◆ **INSTRUCTIONS TO FOLLOW**
Please write out exactly the line containing "The height and width of the screenshot is (679, 1256)." below and every line after it, through the last one, but leave out any pictures.

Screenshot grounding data
↓↓↓
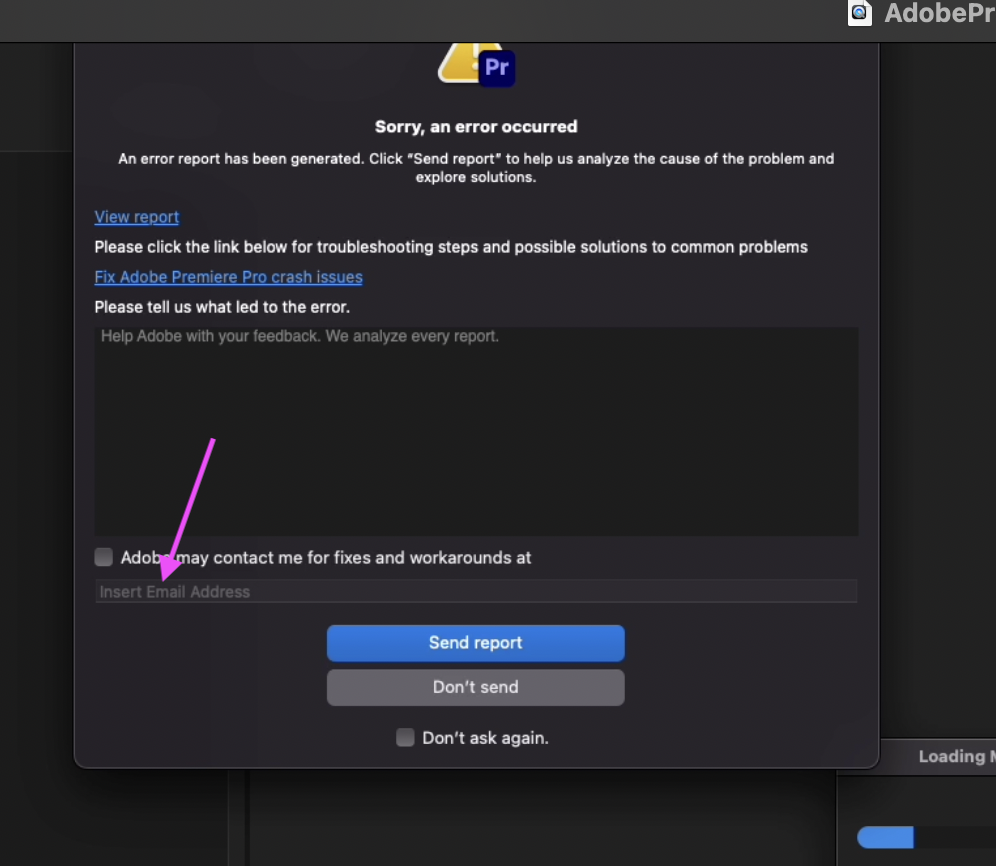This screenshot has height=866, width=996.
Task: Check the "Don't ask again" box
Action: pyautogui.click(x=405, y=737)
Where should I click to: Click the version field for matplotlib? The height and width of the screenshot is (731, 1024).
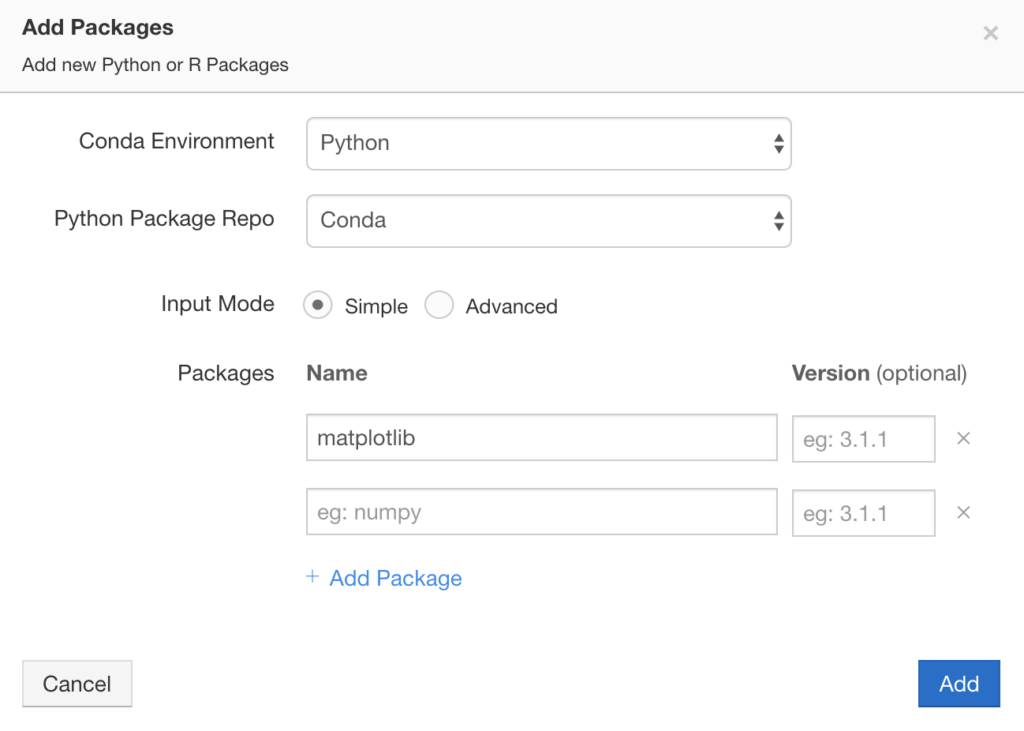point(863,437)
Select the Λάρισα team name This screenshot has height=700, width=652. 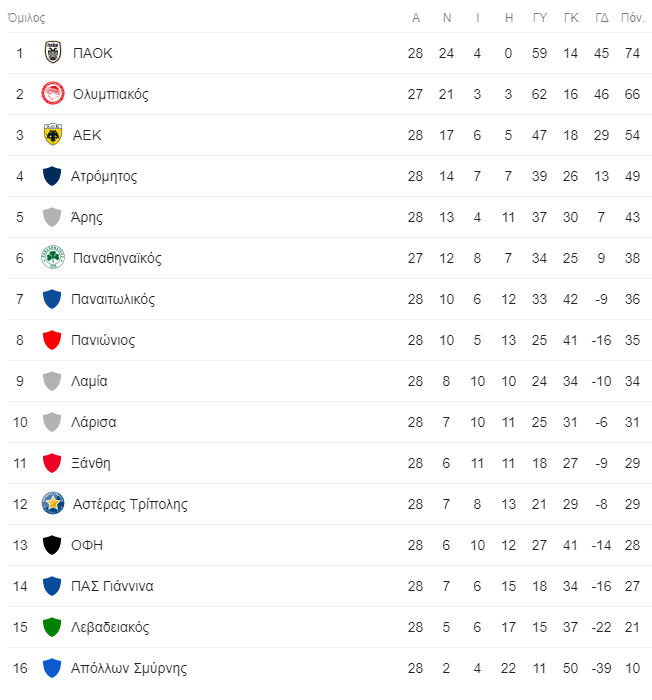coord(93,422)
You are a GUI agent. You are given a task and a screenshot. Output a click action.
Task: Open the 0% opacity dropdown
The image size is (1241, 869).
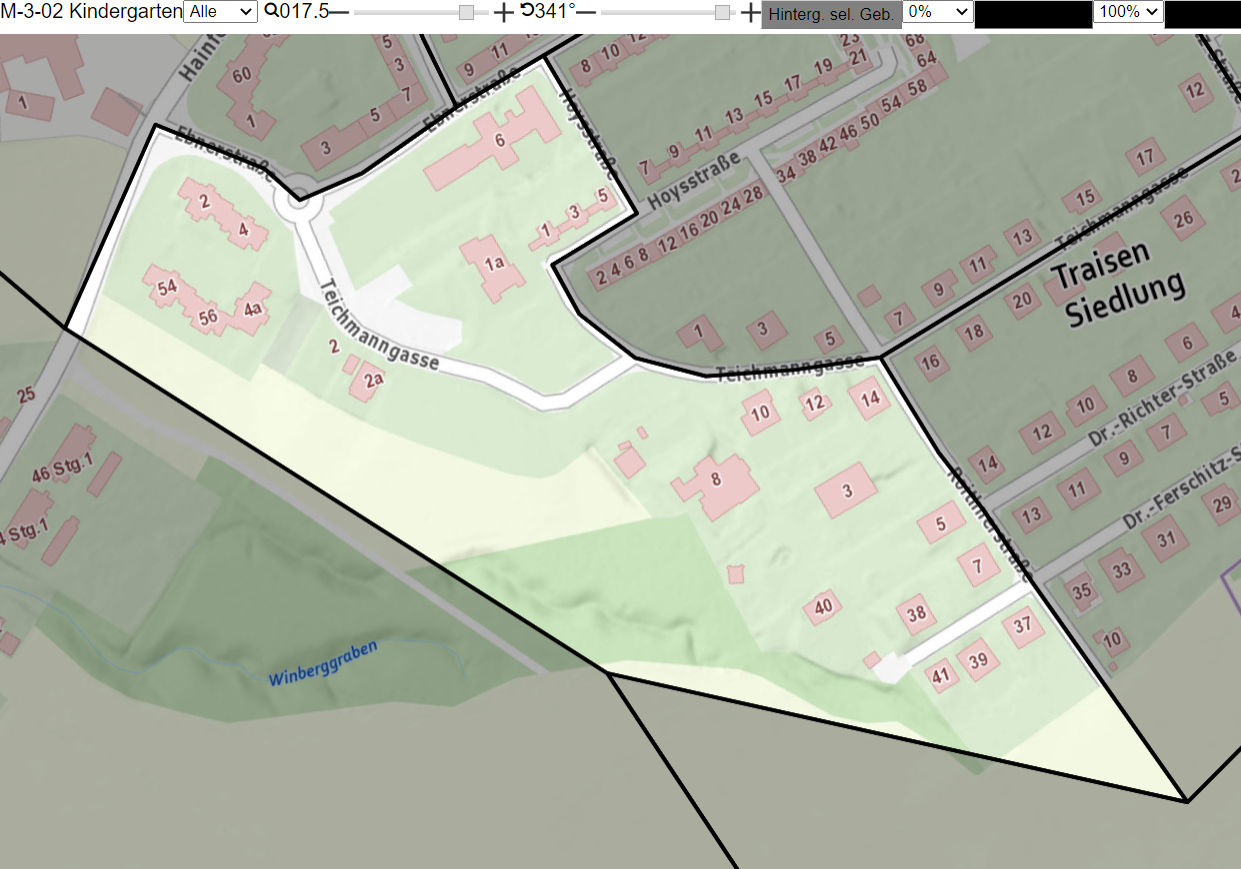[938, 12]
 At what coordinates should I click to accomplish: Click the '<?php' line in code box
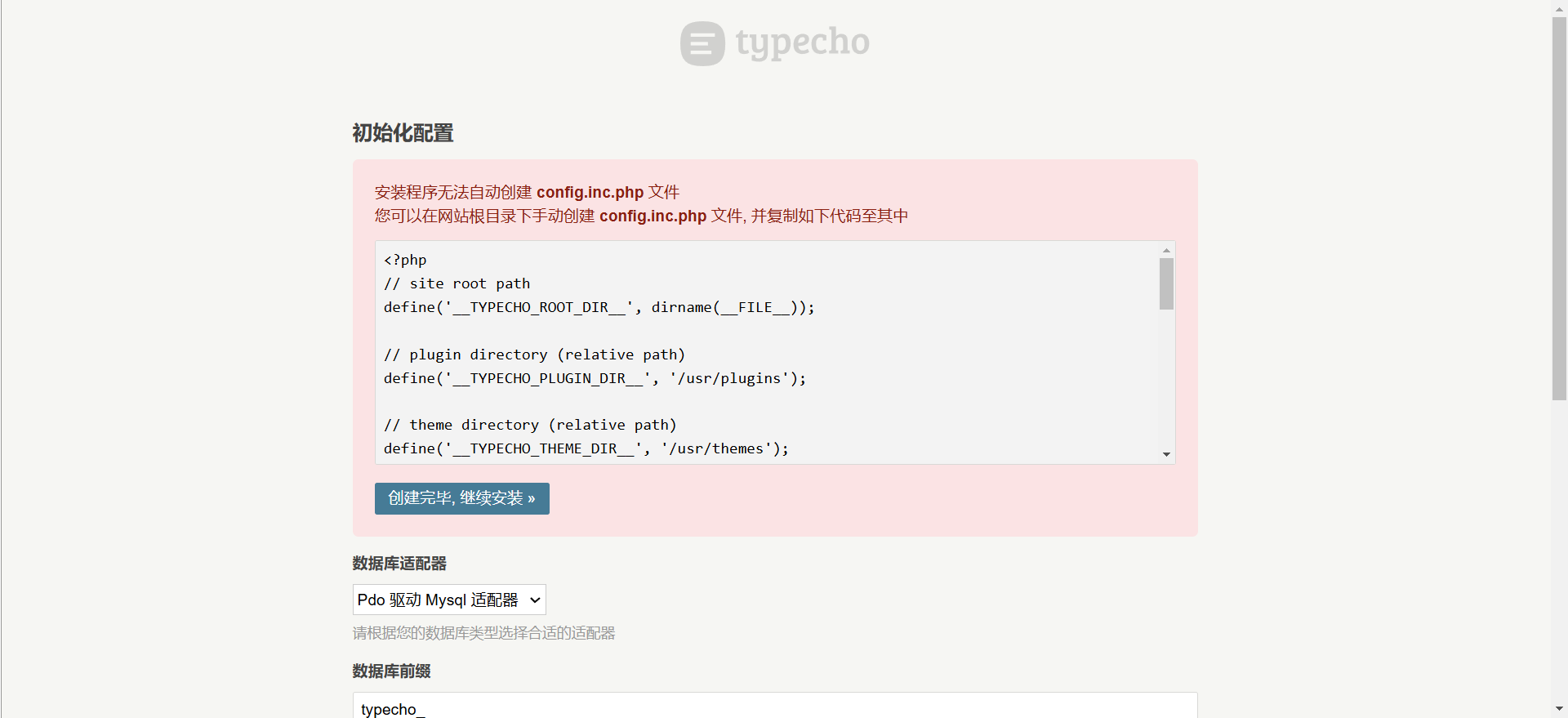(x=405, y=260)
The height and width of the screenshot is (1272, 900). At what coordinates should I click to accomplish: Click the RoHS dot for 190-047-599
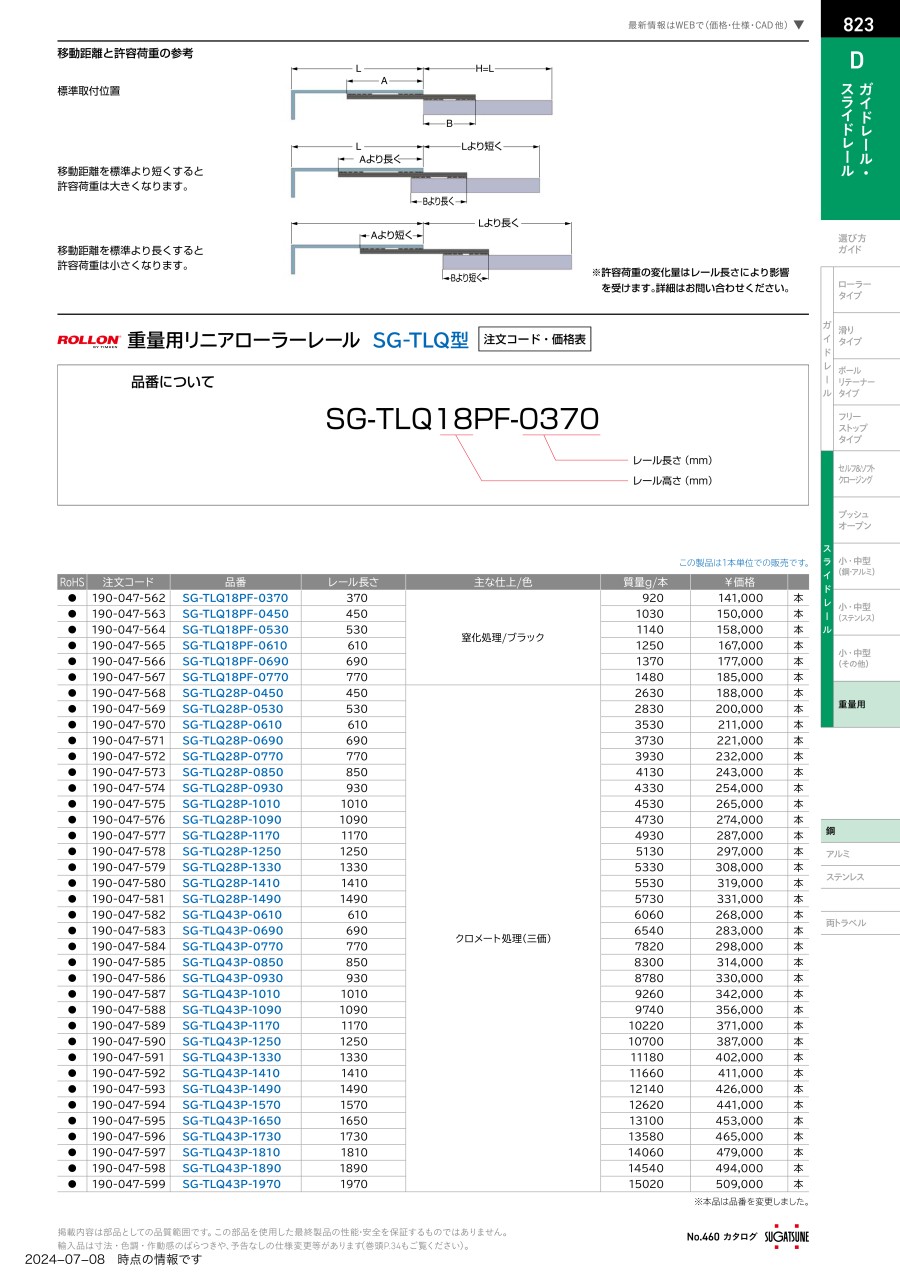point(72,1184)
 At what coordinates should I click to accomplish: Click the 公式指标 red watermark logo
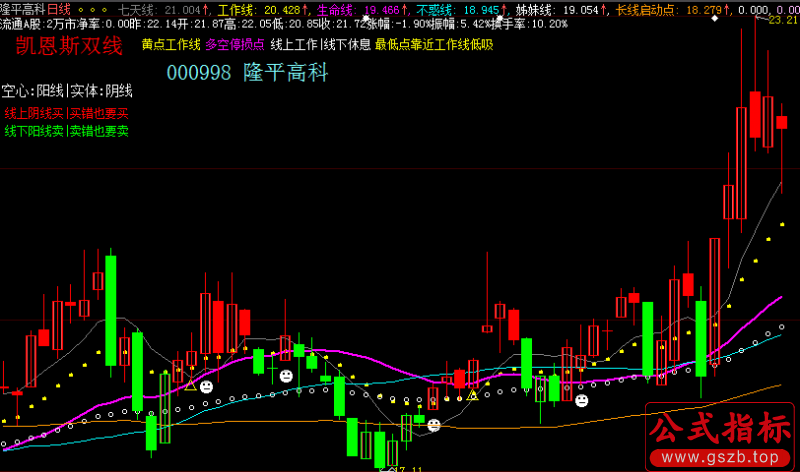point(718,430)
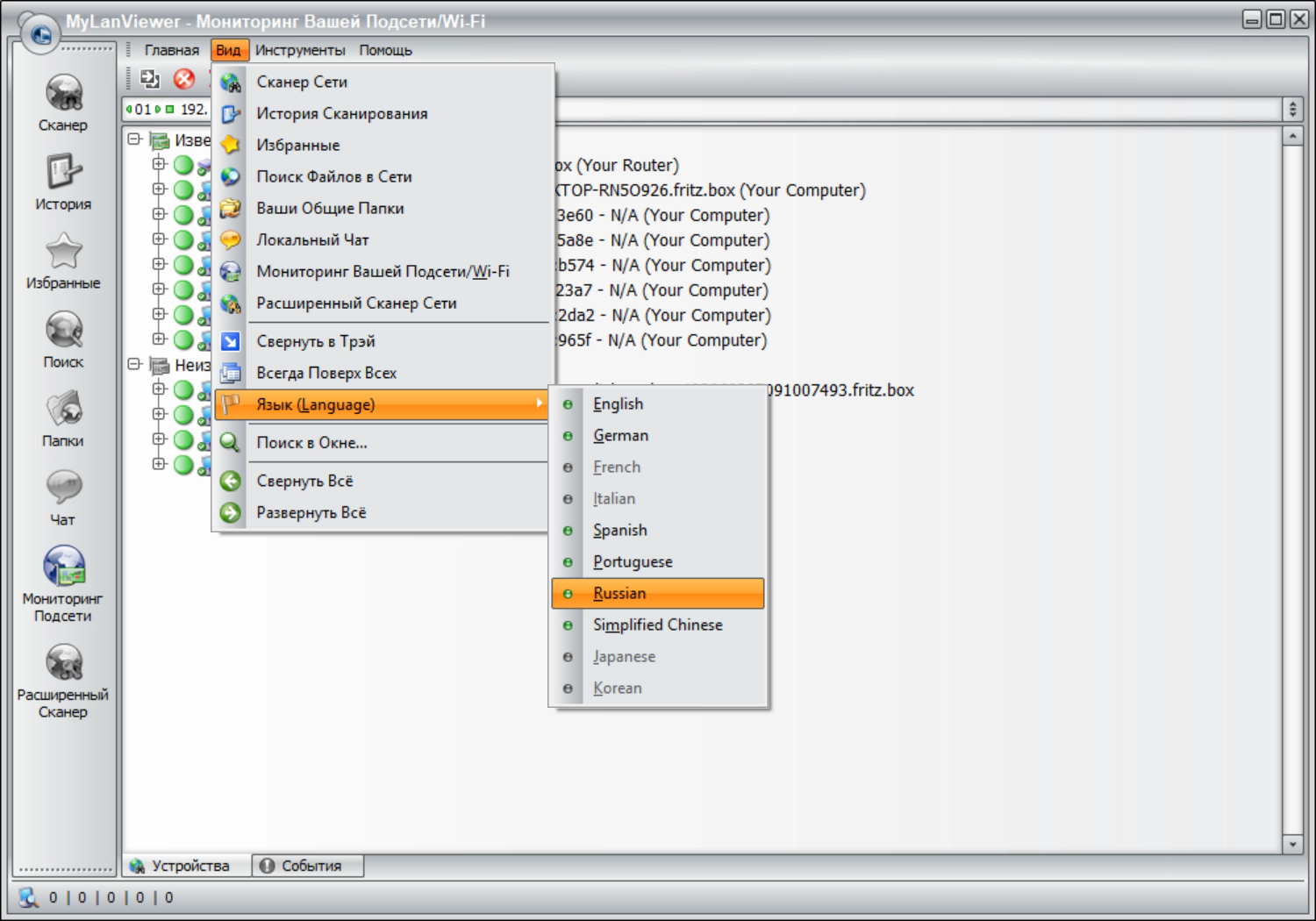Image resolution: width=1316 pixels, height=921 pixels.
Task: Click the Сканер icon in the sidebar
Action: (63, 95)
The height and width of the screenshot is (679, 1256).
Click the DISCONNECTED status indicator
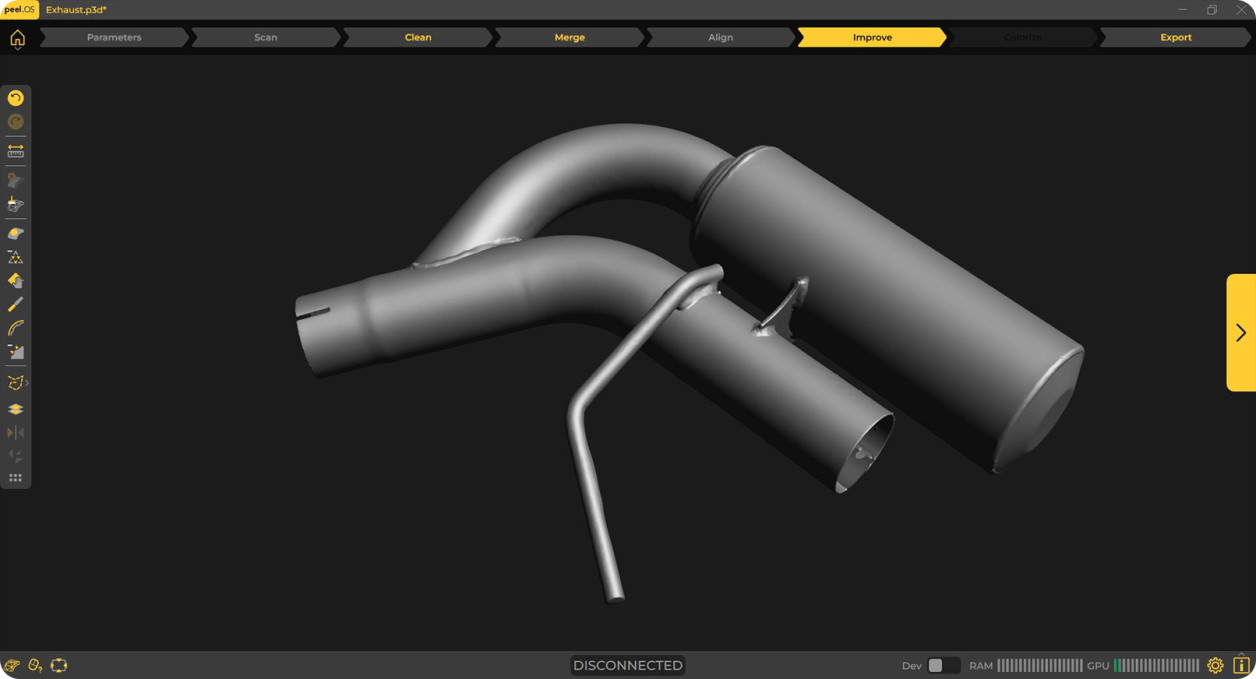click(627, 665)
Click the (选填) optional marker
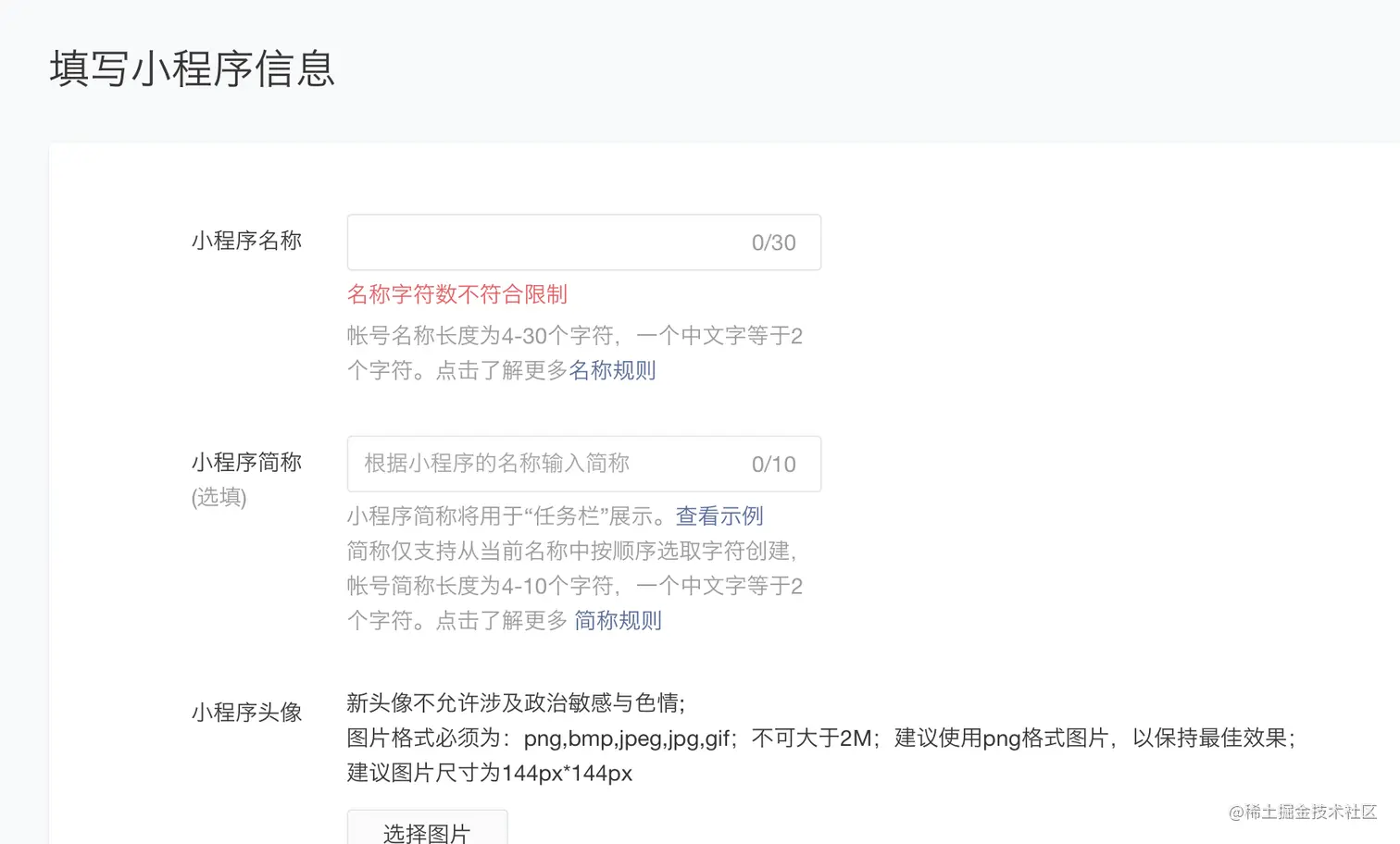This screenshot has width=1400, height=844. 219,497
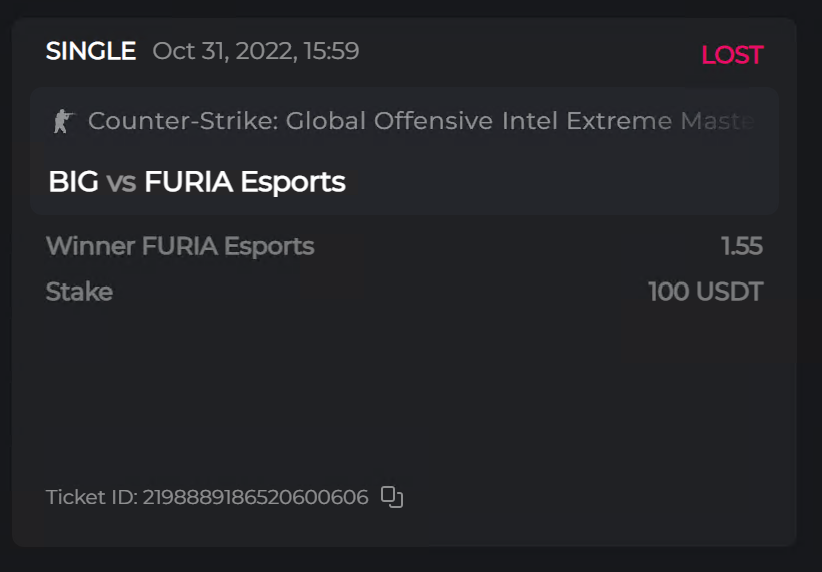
↑↑↑
◆ **RESULT BELOW**
The height and width of the screenshot is (679, 1256).
Click the DISCONNECTED status indicator
click(627, 665)
Click the (选填) optional marker
This screenshot has width=1400, height=844. 219,497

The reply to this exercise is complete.